Check patient identity details including all demographic information during patient encounters.
Ensure that information distributed to people to be supported by the team is accurate and current.
Be pro-active, establish and maintain regular contact with people identified as at risk of admission to hospital to facilitate such people to remain at home. If they experience deterioration in their condition such people will be escalated to the relevant health or social care colleagues, dependent on their care plan.
To act as a key point of contact and provide a central point of contact for people to be supported by the service and the range of professionals involved in their care.
Assist in development and project work, and work with other staff to provide information and feedback. For example, Virtual Wards, or information sharing events.
As the first point of contact liaise with partner organisations to assist in the assessment and provision of care of people to be supported through the service.
This includes liaison with primary, secondary, social and tertiary care providers ensuring that information is recorded and/or provided at the point of receipt of referral.
Assist the wider community INT in sourcing and delivering care and support i.e. home based care, Community Hospitals, residential and nursing care, respite care, support through voluntary organisations and support for carers to be able to offer local knowledge of the range of health and social care services available for people to be supported by the service.
Be aware of the needs and concerns of people who can be supported through this service and provide a friendly, efficient and courteous service to patients, relatives and visitors, providing them with advice and information as appropriate.
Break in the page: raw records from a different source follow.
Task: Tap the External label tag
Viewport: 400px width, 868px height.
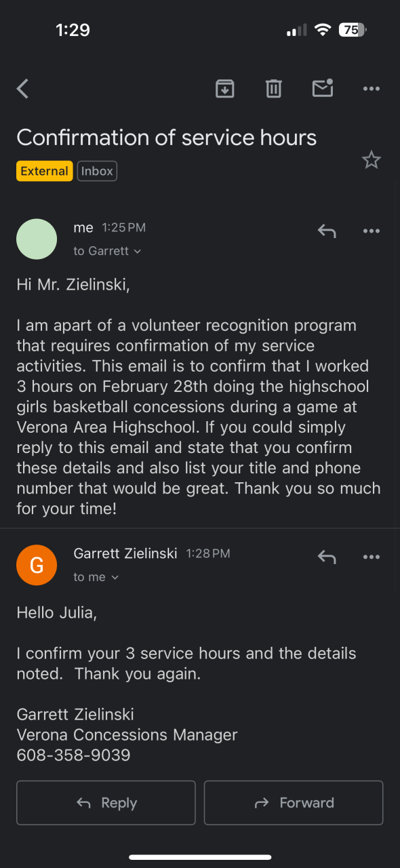Action: [x=44, y=171]
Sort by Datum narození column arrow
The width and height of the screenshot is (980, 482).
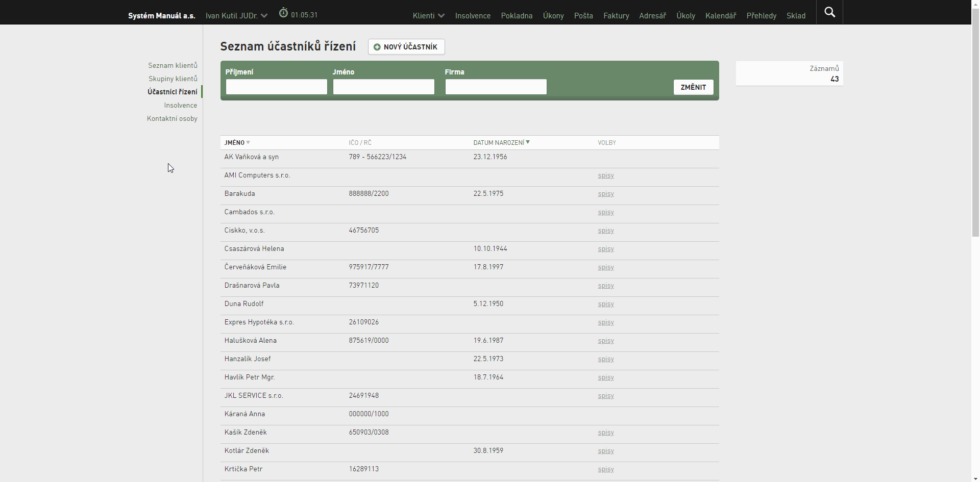coord(528,142)
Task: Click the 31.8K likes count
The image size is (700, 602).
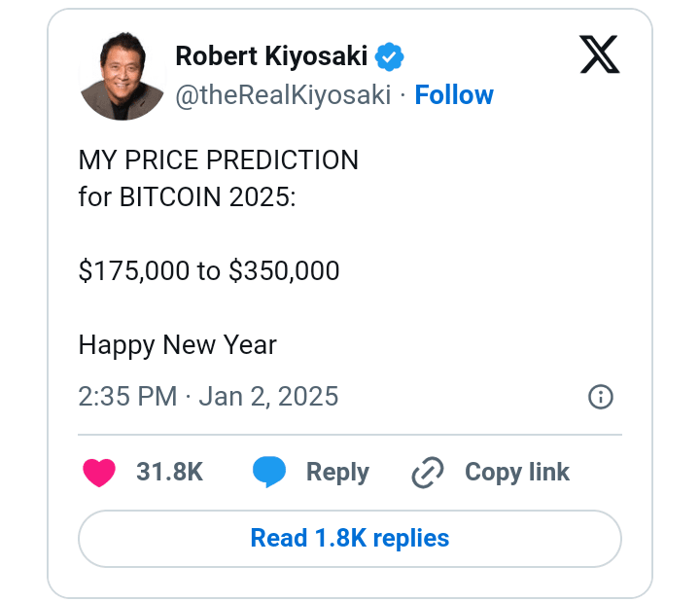Action: [170, 473]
Use empathetic approach to patients and/or relatives seeking assistance from clinical staff/senior managers as appropriate.
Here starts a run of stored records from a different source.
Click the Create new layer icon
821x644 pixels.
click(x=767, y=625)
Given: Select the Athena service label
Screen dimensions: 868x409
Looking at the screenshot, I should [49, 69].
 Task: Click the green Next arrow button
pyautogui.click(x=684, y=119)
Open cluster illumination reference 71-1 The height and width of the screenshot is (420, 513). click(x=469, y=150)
Identify and manage risk associated with open cases to ensure safeguarding of people on the caseload. Make use of line manager/supervisor to escalate risks when necessary.
Conduct standard assessments of service users circumstances and issues, recommending onward referrals, to ensure protection of vulnerable individuals.
Provide caseload management as allocated by senior colleagues, working within guidelines and
procedures, and record the individuals progress.
Support people to access community opportunities and work directly with users, providing advice and support to facilitate independence.
Plan, organise and supervise allocated activities within procedural and regulatory framework. Typically deal with multiple cases and/or groups at one time.
Assist in the induction of new colleagues by sharing expertise and knowledge within the team.
Duties for all values: To uphold the values and behaviours of the organisation.
They will develop and maintain an understanding of the work being done at place, (including voluntary organisations and community resources), to have a good working knowledge and relationship with those services. These interrelationships are crucial to the success of finding creative solutions and services, to ensure independence, choice and control. The role holders will work as part of a multi- disciplinary team in a person-centred way, proactively seeking to empower people and maximising their potential for independence.
This may include working with people with a frailty; people with physical impairments; people with mental, sensory, cognitive impairments; people with a learning disability; and supporting End of Life care.
The role holder will be required to work flexibly, supported with mobile IT equipment and hot desk facilities.